Виола внимательно посмотрела на сына.
– Я хоть раз дала тебе повод для подобных сомнений?
– Нет, – помедлив, признал он и опустил глаза. – Но как ты хочешь, чтобы я молчал на такое?!
– Хамуди[5], тебе пятнадцать, – раздула ноздри Виола и встала. – И ты будешь уважать мою просьбу, потому что иначе придется взять на себя ответственность за все последующие истерики Ноа, ты готов к этому?! Нет, не готов.
Она умолкла, ожидая его слов. Давид кивнул, не поднимая глаз, и ушел в комнату. Виола собрала со столика посуду, отнесла в раковину на кухне. Наскоро ополоснулась в душе и легла в постель. За стенкой было тихо. Виола смотрела в лунное окно и улыбалась.

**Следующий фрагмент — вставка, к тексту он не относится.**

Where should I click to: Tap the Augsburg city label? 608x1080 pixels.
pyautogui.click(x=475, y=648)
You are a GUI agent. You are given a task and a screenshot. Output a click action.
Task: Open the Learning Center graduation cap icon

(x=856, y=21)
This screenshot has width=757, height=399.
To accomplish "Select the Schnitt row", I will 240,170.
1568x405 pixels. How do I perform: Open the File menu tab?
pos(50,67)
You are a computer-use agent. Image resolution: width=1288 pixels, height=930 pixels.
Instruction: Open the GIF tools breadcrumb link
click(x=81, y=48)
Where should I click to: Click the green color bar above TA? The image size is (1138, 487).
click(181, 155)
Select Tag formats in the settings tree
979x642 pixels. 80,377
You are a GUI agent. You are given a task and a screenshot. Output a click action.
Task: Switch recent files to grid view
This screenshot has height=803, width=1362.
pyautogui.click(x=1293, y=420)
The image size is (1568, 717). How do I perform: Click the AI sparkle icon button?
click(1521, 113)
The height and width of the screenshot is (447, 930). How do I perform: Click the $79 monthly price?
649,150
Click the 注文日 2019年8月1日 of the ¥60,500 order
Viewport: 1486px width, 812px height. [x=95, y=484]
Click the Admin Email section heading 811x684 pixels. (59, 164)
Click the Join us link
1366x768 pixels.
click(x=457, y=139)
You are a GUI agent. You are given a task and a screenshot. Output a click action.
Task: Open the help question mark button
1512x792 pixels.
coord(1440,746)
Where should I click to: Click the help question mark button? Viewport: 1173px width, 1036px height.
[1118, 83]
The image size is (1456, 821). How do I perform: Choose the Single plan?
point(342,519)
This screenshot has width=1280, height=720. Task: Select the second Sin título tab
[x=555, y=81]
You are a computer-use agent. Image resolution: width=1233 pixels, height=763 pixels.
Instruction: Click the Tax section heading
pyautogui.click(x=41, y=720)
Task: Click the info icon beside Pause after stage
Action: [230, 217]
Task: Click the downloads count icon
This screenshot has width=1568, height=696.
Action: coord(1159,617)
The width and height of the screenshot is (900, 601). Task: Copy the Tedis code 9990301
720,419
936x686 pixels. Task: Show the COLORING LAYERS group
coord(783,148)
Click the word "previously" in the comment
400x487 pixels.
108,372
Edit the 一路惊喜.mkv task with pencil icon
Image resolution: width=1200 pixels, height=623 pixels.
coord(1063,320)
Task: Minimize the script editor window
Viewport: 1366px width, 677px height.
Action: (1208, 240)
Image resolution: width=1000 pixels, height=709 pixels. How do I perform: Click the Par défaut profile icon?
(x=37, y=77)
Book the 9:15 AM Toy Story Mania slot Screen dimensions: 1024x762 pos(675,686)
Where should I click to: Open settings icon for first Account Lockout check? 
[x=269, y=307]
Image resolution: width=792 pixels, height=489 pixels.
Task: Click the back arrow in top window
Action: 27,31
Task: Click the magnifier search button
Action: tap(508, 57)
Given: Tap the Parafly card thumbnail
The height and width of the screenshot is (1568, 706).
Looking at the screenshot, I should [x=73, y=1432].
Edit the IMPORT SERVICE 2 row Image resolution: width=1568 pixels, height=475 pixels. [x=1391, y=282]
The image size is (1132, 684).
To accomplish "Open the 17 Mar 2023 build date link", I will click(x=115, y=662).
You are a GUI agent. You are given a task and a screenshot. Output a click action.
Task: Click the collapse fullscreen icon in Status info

Ее детство совсем не походило на их детство. Семья никогда не ощущалась единым целым, лишь кучкой случайных людей, которых держит вместе не взаимная привязанность или чувство долга, а обстоятельства. Родители не раз произносили фразу «как паспорт получите – так и на свои хлеба». Виоле было страшно невольно передать эту философию дальше, но сегодняшнее происшествие показало ей: страх напрасен. Виола гордилась своими детьми.
***
В последнее время она беспокоилась за сына. Порой он возвращался с улицы совсем поздно и стал гораздо меньше посвящать ее в то, с кем гуляет и как проводит время. Конечно, Давид уже взрослый и ему необходимо личное пространство. И он всегда отвечает на ее звонки или сразу перезванивает. Виола старалась не злоупотреблять этим, в уверенности, что сын достаточно рассудителен и не впутается в проблемы. Но все равно волновалась.
Дом Фаллани окутывали ароматы, от которых набежала бы слюна даже у совершенно сытого человека. Запахи смешивались, расползались из открытых в теплую ночь окон, плыли по полу. В спальнях слышался отголосок печеного миндаля и карамели от приготовленных днем кексов, в салоне преобладал тягучий плавленый сыр, а в кухне царили яркая острая зелень и рыба.
Малышу Анджело исполнялся год, в преддверии праздника Паола готовилась к наплыву голодных родственников. Анджело гремел пластиковыми банками под кухонным столом, не подозревая, что является причиной всеобщего переполоха, Виола сидела рядом и чистила креветок, напротив Мартино лениво строгал овощи. Паола крутила ручку машинки для пасты и развешивала готовые полоски над столом: свекровь бы застыдила, подай она к столу покупные паппарделле[7]. Паола отлично разбиралась в десятках видов пасты и соусов. Виоле иной раз было неловко, что несмотря на кое-какие подчерпнутые от подруги знания, для самой Виолы все макароны по-прежнему назывались макаронами и казались совершенно одинаковыми на вкус.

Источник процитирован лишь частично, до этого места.